Exercise prompt
Answer with one number only, the count of lines in the material below that hold "panel".

Given entries
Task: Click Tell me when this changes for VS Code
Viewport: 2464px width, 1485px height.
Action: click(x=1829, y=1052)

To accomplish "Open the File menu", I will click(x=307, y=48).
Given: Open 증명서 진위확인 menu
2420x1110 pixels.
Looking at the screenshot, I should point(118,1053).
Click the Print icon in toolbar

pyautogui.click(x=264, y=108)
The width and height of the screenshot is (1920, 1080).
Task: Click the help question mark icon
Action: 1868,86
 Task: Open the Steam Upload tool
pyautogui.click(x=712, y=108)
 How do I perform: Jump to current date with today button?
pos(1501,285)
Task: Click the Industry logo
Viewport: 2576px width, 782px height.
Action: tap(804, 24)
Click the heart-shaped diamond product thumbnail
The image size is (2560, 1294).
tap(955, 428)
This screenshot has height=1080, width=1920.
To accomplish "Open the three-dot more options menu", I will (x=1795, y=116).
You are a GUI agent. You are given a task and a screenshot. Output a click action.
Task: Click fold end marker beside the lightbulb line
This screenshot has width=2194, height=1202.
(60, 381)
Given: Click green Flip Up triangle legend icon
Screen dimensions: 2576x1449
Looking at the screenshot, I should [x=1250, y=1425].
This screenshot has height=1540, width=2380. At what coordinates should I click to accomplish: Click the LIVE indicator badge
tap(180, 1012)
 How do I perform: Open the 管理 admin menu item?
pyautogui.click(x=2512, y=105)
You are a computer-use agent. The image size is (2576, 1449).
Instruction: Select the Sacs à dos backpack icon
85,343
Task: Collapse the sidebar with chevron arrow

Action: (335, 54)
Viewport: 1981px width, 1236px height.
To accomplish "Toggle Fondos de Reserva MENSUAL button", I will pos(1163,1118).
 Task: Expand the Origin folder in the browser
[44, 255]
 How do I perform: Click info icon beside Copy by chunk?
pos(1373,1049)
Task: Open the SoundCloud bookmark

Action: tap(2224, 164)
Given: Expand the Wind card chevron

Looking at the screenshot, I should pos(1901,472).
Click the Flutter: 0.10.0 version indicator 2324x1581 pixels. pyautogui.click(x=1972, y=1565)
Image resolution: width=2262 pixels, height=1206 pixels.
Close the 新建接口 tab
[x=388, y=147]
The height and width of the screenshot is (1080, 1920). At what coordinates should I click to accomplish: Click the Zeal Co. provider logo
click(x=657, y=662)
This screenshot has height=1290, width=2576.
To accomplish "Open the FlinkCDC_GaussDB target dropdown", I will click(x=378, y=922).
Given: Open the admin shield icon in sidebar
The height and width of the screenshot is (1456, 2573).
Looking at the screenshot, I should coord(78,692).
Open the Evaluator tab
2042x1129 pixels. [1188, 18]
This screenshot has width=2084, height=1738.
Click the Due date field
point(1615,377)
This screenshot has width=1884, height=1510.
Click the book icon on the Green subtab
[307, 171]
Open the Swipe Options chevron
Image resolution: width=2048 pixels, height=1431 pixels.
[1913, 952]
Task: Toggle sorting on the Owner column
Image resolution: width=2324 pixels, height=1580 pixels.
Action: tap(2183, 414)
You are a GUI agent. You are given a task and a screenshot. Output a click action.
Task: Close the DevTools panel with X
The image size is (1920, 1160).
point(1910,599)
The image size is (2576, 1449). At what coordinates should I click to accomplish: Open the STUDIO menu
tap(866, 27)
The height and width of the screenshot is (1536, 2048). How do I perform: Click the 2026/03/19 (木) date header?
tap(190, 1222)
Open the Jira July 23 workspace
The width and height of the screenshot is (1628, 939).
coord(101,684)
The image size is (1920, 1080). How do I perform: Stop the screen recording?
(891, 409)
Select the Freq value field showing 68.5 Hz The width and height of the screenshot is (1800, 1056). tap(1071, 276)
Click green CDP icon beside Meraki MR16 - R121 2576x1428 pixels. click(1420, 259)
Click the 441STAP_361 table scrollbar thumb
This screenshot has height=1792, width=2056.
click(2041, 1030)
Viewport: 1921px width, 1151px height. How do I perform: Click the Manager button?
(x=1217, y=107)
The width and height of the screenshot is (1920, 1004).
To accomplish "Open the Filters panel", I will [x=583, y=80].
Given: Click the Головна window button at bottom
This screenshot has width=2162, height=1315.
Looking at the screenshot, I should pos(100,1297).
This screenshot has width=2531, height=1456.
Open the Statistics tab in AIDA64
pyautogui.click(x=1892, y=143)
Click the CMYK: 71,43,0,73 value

Task answer
2